Please lay out the material from the line with "Task: Click the Home icon in options bar" up to and including the line with "tap(22, 32)" as a JSON list of strings, one string per line, leaving out blank lines.

Items from a dataset:

-- -- --

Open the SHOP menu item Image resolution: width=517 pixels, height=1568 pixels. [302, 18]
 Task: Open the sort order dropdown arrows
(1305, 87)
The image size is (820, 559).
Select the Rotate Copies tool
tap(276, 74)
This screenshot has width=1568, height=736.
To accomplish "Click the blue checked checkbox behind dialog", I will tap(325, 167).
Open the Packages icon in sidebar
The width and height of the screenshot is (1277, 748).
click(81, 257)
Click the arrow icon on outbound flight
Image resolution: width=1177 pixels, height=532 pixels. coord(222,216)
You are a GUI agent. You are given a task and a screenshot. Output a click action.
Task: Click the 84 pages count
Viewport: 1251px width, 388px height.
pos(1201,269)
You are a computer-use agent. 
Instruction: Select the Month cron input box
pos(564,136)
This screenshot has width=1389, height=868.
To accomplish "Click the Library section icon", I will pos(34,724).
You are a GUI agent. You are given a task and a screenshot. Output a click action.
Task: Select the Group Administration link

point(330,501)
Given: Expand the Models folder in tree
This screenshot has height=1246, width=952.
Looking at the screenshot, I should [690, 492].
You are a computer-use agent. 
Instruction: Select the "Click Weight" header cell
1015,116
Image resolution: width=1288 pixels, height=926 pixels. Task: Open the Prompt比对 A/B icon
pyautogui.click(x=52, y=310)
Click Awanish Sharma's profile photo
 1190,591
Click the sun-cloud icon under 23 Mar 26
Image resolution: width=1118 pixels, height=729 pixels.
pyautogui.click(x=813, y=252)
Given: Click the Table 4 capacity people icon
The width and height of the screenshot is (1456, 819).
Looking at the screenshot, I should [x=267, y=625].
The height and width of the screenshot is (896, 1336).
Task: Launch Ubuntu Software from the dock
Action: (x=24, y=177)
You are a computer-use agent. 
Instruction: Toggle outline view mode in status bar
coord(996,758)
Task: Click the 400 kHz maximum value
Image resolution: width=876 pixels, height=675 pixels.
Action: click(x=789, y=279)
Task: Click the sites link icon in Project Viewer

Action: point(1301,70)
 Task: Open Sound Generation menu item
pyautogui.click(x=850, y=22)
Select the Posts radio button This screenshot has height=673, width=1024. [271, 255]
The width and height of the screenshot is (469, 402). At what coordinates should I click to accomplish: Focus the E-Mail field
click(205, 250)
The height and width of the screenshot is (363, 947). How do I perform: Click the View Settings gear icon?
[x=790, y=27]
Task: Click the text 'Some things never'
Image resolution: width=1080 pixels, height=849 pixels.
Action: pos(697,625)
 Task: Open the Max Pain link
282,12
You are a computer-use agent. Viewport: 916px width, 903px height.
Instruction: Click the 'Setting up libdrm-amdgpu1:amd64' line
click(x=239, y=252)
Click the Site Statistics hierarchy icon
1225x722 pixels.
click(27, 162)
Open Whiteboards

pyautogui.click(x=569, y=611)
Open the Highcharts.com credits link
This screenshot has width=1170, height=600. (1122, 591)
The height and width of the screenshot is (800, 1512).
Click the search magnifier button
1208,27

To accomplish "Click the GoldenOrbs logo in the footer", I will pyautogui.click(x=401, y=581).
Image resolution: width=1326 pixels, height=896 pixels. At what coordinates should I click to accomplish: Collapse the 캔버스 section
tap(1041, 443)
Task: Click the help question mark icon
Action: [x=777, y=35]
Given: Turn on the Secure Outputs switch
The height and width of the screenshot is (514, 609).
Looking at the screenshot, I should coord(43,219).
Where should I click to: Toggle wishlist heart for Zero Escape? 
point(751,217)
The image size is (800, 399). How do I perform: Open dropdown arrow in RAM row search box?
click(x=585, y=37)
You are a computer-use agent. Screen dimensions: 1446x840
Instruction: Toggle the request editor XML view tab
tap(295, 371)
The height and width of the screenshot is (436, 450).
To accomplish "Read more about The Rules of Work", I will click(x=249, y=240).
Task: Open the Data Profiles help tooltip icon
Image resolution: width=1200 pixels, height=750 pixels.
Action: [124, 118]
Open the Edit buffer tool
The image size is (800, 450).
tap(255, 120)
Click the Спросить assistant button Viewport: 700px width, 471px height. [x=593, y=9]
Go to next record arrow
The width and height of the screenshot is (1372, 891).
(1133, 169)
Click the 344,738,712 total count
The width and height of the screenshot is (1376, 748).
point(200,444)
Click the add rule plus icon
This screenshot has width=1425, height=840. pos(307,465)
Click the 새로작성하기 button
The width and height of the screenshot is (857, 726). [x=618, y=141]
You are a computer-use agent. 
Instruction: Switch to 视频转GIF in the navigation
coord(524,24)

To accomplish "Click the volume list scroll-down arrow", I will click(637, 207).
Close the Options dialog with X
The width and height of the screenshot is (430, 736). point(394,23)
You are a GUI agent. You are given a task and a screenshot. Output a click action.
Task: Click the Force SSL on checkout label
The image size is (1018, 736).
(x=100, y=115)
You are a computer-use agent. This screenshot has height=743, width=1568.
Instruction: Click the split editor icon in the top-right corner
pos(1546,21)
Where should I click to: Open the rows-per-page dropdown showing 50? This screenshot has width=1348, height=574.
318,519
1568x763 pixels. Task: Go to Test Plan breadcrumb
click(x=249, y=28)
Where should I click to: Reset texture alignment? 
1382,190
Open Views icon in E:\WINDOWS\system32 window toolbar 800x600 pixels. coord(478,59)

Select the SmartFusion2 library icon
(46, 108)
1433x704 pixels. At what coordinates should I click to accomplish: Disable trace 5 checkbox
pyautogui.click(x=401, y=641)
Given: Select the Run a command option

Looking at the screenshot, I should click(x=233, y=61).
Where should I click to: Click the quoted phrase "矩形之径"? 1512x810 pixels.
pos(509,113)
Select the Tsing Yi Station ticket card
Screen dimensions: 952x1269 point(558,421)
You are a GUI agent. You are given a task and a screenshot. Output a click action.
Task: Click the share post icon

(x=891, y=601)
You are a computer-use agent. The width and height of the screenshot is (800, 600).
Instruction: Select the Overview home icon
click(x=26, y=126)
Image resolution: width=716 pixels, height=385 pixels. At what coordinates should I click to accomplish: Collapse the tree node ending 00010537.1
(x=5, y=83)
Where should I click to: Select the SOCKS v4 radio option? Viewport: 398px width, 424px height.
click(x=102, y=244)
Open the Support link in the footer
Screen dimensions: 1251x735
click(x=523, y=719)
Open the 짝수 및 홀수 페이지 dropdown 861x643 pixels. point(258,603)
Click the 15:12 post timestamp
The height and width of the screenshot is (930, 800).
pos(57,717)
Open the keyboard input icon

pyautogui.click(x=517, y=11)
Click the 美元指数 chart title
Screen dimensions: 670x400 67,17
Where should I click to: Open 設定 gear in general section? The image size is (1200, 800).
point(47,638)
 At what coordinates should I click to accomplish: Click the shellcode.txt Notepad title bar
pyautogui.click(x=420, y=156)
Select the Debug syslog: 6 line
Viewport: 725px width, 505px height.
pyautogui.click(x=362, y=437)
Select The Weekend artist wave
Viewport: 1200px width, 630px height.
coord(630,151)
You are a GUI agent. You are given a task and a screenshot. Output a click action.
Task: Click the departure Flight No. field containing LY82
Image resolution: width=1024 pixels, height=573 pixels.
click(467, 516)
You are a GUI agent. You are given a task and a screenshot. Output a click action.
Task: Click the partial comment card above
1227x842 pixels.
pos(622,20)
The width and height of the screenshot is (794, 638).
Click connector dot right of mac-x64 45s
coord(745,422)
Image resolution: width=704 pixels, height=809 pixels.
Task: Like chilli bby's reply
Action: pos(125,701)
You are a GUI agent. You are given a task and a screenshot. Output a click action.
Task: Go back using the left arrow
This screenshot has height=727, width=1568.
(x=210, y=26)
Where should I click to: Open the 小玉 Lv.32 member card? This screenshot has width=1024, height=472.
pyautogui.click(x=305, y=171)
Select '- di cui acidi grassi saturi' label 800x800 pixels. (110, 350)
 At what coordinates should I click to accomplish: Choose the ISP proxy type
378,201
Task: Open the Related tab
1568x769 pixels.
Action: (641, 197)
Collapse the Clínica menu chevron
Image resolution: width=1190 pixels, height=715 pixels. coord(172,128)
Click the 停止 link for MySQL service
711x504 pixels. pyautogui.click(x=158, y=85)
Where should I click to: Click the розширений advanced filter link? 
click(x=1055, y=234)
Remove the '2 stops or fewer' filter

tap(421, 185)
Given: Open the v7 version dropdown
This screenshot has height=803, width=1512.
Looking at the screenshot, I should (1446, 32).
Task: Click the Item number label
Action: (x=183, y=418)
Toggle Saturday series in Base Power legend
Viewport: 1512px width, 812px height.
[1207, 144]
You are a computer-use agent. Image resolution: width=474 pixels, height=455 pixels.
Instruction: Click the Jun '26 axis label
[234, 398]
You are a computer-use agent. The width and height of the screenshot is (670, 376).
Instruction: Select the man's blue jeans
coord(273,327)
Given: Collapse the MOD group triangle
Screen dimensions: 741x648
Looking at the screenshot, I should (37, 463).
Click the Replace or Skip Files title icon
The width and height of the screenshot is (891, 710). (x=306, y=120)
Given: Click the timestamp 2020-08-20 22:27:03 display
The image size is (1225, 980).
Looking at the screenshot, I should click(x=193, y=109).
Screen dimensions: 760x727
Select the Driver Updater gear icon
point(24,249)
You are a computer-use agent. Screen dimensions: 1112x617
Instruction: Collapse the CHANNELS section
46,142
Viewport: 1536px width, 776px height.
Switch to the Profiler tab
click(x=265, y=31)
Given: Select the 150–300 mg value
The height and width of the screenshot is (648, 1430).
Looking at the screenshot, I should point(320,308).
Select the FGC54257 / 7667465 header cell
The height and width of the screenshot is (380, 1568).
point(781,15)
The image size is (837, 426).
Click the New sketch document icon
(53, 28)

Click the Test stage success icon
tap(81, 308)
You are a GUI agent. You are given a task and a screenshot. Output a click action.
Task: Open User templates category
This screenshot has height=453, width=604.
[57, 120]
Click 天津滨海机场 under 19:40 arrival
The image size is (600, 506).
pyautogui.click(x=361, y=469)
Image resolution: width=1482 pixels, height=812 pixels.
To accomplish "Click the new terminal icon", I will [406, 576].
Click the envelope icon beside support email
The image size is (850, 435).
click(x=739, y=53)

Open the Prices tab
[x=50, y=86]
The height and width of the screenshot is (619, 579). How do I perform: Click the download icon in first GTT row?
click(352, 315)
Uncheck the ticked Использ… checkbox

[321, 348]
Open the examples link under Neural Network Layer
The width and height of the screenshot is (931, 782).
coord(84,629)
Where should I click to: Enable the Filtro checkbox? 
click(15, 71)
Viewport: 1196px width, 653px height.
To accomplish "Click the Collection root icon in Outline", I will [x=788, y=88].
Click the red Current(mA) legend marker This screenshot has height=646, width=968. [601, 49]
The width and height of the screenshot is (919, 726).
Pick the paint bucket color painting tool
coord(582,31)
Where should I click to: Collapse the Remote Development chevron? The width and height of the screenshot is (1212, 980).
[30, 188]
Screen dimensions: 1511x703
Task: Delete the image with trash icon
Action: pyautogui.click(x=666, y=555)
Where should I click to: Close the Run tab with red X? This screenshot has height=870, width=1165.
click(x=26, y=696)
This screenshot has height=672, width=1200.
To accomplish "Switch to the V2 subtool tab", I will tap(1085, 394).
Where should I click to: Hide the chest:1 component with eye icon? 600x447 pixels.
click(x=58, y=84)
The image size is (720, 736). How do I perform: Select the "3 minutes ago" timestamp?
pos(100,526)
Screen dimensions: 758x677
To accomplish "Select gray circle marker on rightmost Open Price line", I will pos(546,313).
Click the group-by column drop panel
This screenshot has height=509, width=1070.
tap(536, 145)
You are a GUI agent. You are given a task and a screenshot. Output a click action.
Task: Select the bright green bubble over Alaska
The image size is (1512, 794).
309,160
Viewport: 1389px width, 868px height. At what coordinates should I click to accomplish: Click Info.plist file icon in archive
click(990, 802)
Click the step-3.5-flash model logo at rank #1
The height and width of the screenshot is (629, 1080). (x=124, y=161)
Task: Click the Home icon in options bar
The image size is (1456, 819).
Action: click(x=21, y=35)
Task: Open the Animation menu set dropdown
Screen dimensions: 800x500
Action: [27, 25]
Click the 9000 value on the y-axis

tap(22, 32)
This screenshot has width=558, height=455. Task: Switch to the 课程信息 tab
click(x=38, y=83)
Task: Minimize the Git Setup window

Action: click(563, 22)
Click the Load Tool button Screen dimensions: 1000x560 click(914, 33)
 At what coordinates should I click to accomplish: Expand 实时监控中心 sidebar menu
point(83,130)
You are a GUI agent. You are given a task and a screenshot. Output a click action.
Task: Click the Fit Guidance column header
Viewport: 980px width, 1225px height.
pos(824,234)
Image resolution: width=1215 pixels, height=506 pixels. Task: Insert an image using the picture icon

-- -- --

Answer below
[
  "Task: Click the Home icon in options bar",
  "The image size is (1456, 819).",
  "Action: click(x=21, y=35)",
  "Task: Open the Animation menu set dropdown",
  "Screen dimensions: 800x500",
  "Action: [27, 25]",
  "Click the 9000 value on the y-axis",
  "tap(22, 32)"
]